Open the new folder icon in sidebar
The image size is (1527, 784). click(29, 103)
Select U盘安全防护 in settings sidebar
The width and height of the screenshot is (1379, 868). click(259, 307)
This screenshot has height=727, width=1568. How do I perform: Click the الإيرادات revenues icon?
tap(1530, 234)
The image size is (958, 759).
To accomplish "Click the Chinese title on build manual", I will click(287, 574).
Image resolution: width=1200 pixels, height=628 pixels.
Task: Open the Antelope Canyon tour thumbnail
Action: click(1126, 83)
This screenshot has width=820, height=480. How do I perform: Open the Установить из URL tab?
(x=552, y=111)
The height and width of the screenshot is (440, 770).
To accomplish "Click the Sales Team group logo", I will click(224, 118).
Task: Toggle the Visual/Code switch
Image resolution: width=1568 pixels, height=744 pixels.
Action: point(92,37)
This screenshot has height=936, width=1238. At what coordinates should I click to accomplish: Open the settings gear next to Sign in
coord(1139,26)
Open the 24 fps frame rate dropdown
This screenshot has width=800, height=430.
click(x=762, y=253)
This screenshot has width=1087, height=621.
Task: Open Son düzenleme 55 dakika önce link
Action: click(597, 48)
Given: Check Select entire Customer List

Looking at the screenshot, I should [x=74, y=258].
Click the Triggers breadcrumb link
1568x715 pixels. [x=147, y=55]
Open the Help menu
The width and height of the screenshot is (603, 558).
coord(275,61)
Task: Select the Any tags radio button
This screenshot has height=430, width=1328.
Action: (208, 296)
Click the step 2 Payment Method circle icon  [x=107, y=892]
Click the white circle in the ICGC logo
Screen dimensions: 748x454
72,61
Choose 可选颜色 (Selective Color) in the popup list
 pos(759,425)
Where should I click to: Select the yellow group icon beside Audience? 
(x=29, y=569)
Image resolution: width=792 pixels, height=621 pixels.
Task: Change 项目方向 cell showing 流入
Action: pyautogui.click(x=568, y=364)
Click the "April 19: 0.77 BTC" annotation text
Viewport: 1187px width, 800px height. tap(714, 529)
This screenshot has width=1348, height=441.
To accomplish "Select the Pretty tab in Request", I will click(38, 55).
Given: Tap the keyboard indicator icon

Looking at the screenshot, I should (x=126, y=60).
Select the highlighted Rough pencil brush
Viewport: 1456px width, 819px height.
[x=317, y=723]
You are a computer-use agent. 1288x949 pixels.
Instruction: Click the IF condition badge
........
● **EXERCISE AIM**
Write out the material from the line that contains "This screenshot has width=820, height=480." through the line that contains "will click(224, 118).", copying each line exactly as it stands.

● **RESPONSE TO THE EXERCISE**
This screenshot has width=820, height=480. How do I perform: Open the Установить из URL tab?
(x=552, y=111)
The height and width of the screenshot is (440, 770).
To accomplish "Click the Sales Team group logo", I will click(224, 118).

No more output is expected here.